2021年に来日中の他国代表のラグビー選手にあって、もっとも熱心に日本語を学ぶ1人だろう。
南アフリカ代表46キャップ(代表戦出場数)を誇り、キヤノン在籍2年目となるジェシー・クリエルは、現在、週に3度は日本語のレッスンを受けている。
本人が、ほぼネイティブに近い発音で述べる。
「コロナの前、日本語の先生はウチに来ていました。いまはオンライン。この状況は難しいね。日本語の先生は安藤先生です(東京外国語センターの安藤成樹さん)。めちゃめちゃいい人。いい友だち」
日本代表のリーチ マイケル主将は高校時代から17年もこの国にいて、ひと際、日本語が流暢だ。それでも「潜在能力」をはじめとした日本人でもあまり使わないフレーズは、聞き手に意味を確認しながら伝える。
その他、誤解を避けるためかなるべく英語を使う日本国籍保持者もいるなか、2015年度に1季だけNTTドコモに所属し、2019年からキヤノンに加わった27歳が「この状況は難しいね」との調子でつぶやく。聞き手を驚かせる。

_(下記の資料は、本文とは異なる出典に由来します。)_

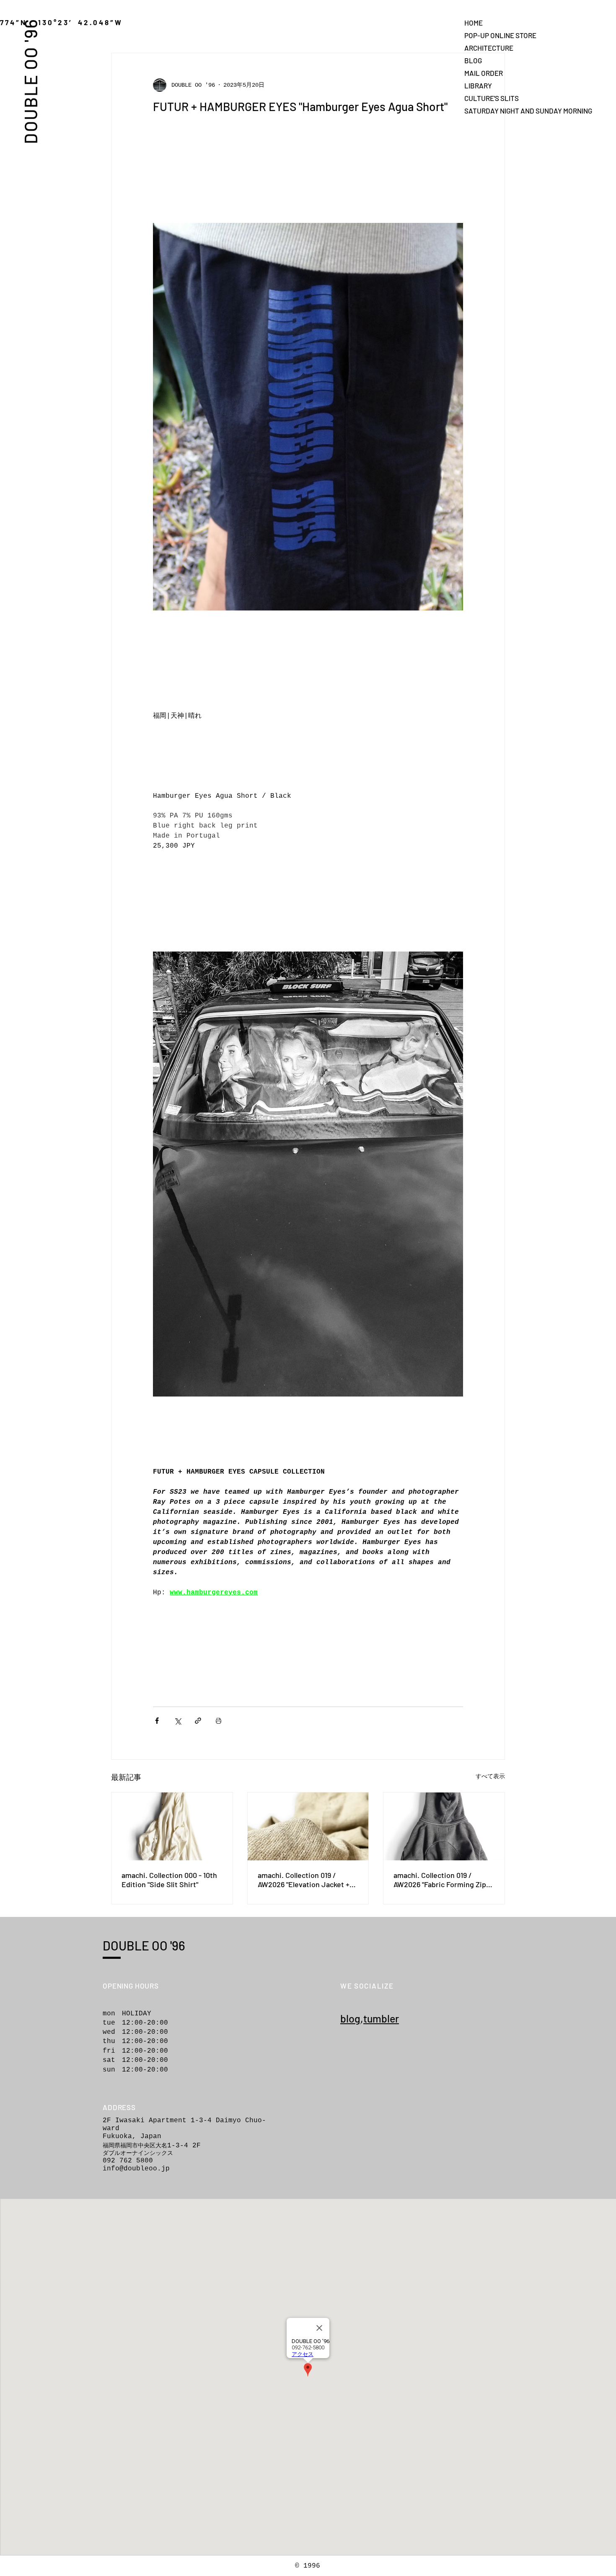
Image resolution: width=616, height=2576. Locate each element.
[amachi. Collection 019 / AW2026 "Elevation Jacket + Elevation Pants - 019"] (308, 1826)
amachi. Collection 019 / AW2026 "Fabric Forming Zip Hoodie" (439, 1879)
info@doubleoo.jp (136, 2169)
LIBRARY (478, 85)
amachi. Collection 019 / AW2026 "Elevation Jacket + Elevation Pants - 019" (303, 1879)
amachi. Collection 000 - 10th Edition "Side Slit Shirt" (169, 1879)
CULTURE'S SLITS (491, 98)
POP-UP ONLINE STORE (493, 35)
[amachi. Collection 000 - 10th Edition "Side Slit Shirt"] (172, 1826)
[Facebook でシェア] (157, 1721)
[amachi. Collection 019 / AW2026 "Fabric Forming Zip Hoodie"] (444, 1826)
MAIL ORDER (483, 73)
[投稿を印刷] (219, 1721)
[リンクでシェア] (198, 1721)
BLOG (473, 60)
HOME (473, 22)
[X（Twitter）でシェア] (177, 1721)
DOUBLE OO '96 (30, 81)
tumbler (381, 2018)
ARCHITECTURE (488, 48)
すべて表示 (490, 1776)
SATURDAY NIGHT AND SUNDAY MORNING (493, 110)
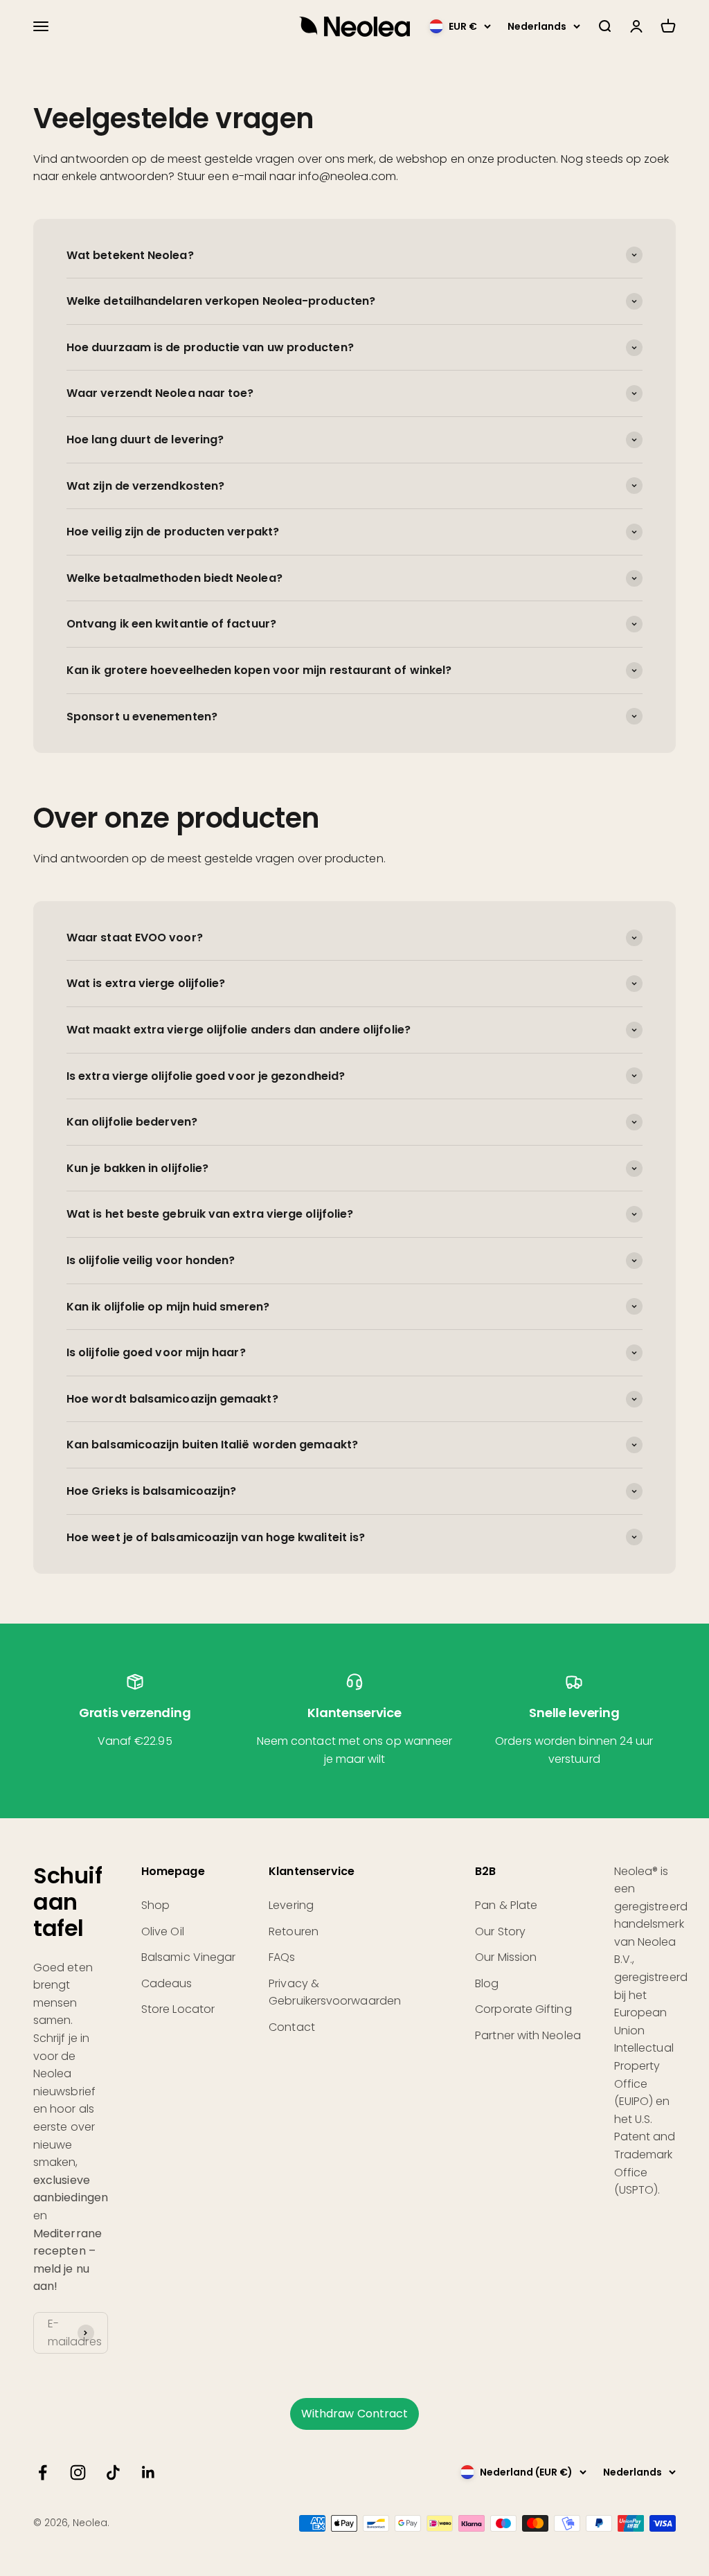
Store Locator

周りと円滑にコミュニケーションが取れれば、競技生活もより快適に送れそうだ。自身が務める背番号13のアウトサイドCTBに関して聞かれると、クリエルは通訳を介しこう説く。
「13番にはディフェンスライン全体を引っ張り、コントロールすることが求められます。いつ前に上がり、いつ圧力をかけるか(の判断が肝)。スプリングボックス(南アフリカ代表)を含め、どのチームでも13番がディフェンスのキーになる。日本人にもそれを伝え、日本のラグビーにとってもいいものをもたらしたいです」
2014年からは母国プレトリアのブルズに在籍。NTTドコモにいた時期を前後し、国際リーグのスーパ―ラグビーに足跡を刻む。2度目の日本挑戦の前にあったワールドカップ日本大会では、通算3度目の世界一に輝く自国代表の一員となった。

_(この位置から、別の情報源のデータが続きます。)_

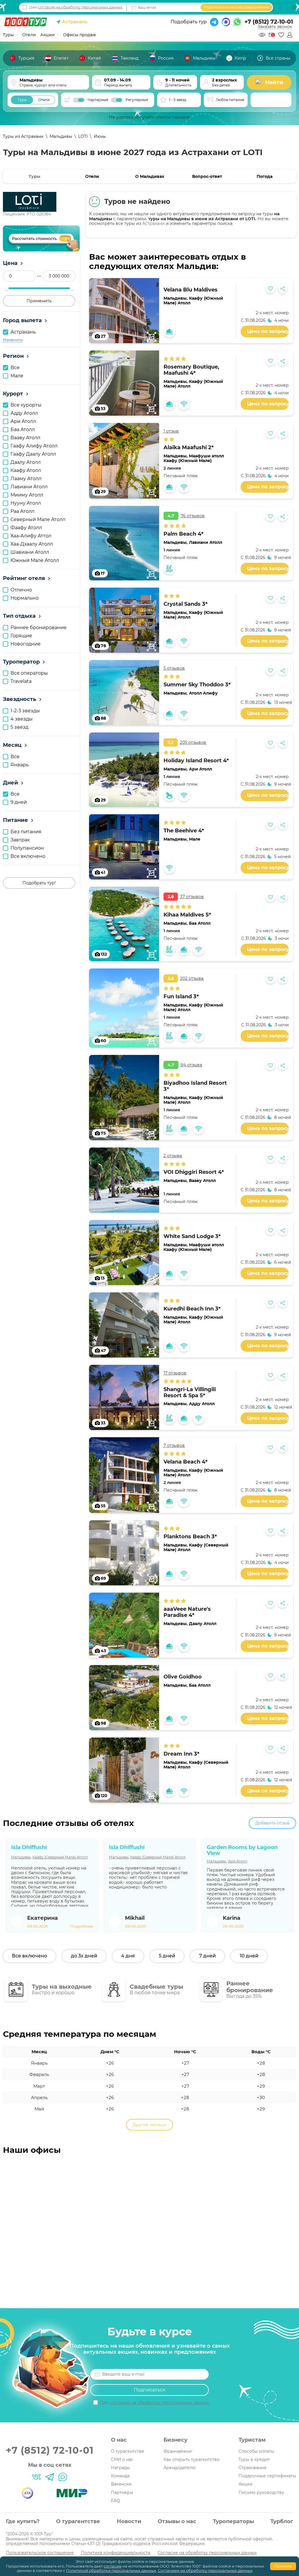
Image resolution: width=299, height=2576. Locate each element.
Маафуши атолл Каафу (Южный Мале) (194, 458)
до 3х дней (84, 1956)
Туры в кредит (254, 2459)
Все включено (28, 856)
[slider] (6, 288)
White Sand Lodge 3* (192, 1236)
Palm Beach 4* (184, 534)
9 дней (19, 802)
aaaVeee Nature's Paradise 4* (187, 1612)
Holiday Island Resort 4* (196, 760)
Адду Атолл (202, 1403)
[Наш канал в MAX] (62, 2477)
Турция (26, 58)
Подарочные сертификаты (267, 2475)
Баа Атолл (200, 923)
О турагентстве (127, 2451)
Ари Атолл (200, 769)
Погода (264, 176)
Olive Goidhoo (183, 1677)
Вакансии (121, 2484)
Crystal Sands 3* (186, 604)
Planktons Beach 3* (190, 1536)
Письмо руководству (261, 2492)
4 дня (128, 1956)
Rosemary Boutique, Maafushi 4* (191, 370)
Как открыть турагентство (192, 2459)
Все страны (278, 58)
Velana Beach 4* (186, 1462)
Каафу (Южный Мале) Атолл (193, 300)
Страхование (253, 2467)
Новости (129, 2521)
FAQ (115, 2500)
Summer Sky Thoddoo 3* (197, 684)
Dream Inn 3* (181, 1754)
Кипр (240, 58)
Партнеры (122, 2492)
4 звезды (22, 719)
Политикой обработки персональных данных (111, 2570)
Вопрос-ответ (207, 176)
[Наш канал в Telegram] (49, 2477)
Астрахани (153, 223)
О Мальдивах (149, 176)
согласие (112, 2566)
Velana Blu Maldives (191, 290)
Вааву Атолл (202, 1180)
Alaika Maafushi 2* (189, 447)
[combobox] (271, 100)
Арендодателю (180, 2467)
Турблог (281, 2521)
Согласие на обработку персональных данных (207, 2552)
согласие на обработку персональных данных (80, 7)
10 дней (249, 1956)
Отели (92, 176)
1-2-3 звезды (25, 711)
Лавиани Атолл (205, 542)
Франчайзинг (178, 2451)
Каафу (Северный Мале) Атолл (196, 1547)
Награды (120, 2467)
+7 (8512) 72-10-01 (268, 22)
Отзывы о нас (177, 2521)
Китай (94, 58)
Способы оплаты (256, 2451)
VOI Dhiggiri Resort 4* (194, 1172)
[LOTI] (41, 202)
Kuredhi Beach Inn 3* (192, 1309)
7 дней (207, 1956)
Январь (20, 765)
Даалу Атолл (202, 1623)
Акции (246, 2484)
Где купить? (23, 2521)
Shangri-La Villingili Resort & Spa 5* (190, 1392)
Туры (9, 34)
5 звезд (19, 727)
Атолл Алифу (203, 693)
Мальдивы (204, 58)
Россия (165, 58)
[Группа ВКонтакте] (36, 2477)
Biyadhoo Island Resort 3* (195, 1086)
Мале (194, 839)
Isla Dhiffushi (29, 1847)
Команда (120, 2475)
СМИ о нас (122, 2459)
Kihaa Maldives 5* (187, 915)
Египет (61, 58)
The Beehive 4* (184, 830)
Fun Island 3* (181, 996)
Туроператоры (233, 2521)
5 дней (167, 1956)
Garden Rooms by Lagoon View (242, 1850)
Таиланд (129, 58)
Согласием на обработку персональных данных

身長185センチ、体重95キロと恵まれたサイズで加速力がある。2018年度に16チーム中12位と低迷したキヤノンでも、その資質を活かす。
2月21日の初戦ではNTTドコモに逆転ペナルティゴールを決められ、以後は優勝候補の神戸製鋼、パナソニックと順に屈して開幕3連敗。それでも、明るい世界王者は動じなかった。
「うまくいっていない時こそ、(それぞれの)本質が現れる。結果が出ても、出なくても、選手として、チームとして、やっていることを信じるのが大事です」
3月14日、静岡・ヤマハスタジアムでの第4節。今季就任の沢木敬介新監督は、「自分たちの新しいスタイルにチャレンジする」。ペナルティキックを得れば陣地を問わず速攻を仕掛け、フェーズが重なるなかでも複層的な陣形を作り続ける。
3度目の先発となったクリエルは、そのスタイルに則り豪快なラインブレイクを重ねる。5季連続で4強入りのヤマハを40-32で下す。
「いいマインドセットで臨めて、やりたいゲームができ、結果にも現れた」
さらに続く27日の第5節では、リコーを31-28で制して2連勝を挙げた。
7-7と同点で迎えた前半29分、自陣22メートル線付近の左中間でのジャッカルでペナルティキックを獲得。間髪入れずに攻め始める味方を援護し、前進する。
後半33分には、28-28と追いつくきっかけとなったトライをWTBのホセア・サウマキが右隅に決める。その手前の攻撃ラインでは、クリエルがおとり役として右側の防御を中央近辺に引き寄せている。
その他の場面でも、13番は躍動した。相手と間合いを取ってパスをもらえば軽やかなフットワークでタックラーをかわす。守りの分厚い箇所へ突っ込んでも、数歩、前に出る。手にした球は絡まれず、味方の側へ置く。
「目の前のタスクに集中して、いいプレーをする」
ここで示されたのは、何事にも全力を尽くすこの人の「本質」だ。異国の複雑な単語を操る冒険者は、これから先のゲームでも確かなインパクトを残すだろう。